The evaluation algorithm is stack based, instead of method recursion. Evaluation can be paused and resumed at any time, via the use of a StackEntry to represent current node being evaluated.
When a rule evaluation reaches a sub-network a StackEntry is created for the outer path segment and the sub-network segment. The sub-network segment is evaluated first, when the set reaches the end of the sub-network path it is merged into a staging list for the outer node it feeds into. The previous StackEntry is then resumed where it can process the results of the sub network. This has the added benefit that all work is processed in a batch, before propagating to the child node; which is much more efficient for accumulate nodes.
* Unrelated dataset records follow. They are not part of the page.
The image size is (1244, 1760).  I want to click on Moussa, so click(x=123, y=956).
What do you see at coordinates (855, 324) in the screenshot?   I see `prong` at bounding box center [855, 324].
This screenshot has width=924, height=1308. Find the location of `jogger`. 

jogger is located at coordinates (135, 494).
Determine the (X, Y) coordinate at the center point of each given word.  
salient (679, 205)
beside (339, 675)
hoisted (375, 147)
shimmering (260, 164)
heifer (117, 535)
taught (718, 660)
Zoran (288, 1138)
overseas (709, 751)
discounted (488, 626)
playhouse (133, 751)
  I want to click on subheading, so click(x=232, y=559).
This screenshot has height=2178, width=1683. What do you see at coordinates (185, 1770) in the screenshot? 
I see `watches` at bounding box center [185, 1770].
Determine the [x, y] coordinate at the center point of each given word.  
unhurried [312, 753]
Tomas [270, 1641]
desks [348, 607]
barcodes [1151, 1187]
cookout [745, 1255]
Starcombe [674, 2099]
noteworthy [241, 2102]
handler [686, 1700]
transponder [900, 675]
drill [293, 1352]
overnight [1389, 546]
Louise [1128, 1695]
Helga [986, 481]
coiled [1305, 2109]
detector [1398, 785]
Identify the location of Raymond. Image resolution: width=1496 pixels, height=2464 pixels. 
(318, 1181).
The same stack system can be used for efficient backward chaining. When a rule evaluation reaches a query node it again pauses the current evaluation, by placing it on the stack. The query is then evaluated which produces a result set, which is saved in a memory location for the resumed StackEntry to pick up and propagate to the child node. If the query itself called other queries the process would repeat, with the current query being paused and a new evaluation setup for the current query node.
One final point on performance. One single rule in general will not evaluate any faster with PHREAK than it does with RETE. For a given rule and same data set, which using a root context object to enable and disable matching, both attempt the same amount of matches and produce the same number of rule instances, and take roughly the same time. Except for the use case with subnetworks and accumulates.
PHREAK can however be considered more forgiving that RETE for poorly written rule bases and with a more graceful degradation of performance as the number of rules and complexity increases.
RETE will also churn away producing partial machines for rules that do not have data in all the joins; where as PHREAK will avoid this.
So it’s not that PHREAK is faster than RETE, it just won’t slow down as much as your system grows 🙂
AgendaGroups did not help in RETE performance, as all rules where evaluated at all times, regardless of the group. The same is true for salience. Which is why root context objects are often used, to limit matching attempts. PHREAK only evaluates rules for the active AgendaGroup, and within that group will attempt to avoid evaluation of rules (via salience) that do not result in rule instance firings.
With PHREAK AgendaGroups and salience now become useful performance tools. The root context objects are no longer needed and potentially counter productive to performance, as they force the flushing and recreation of matches for rules.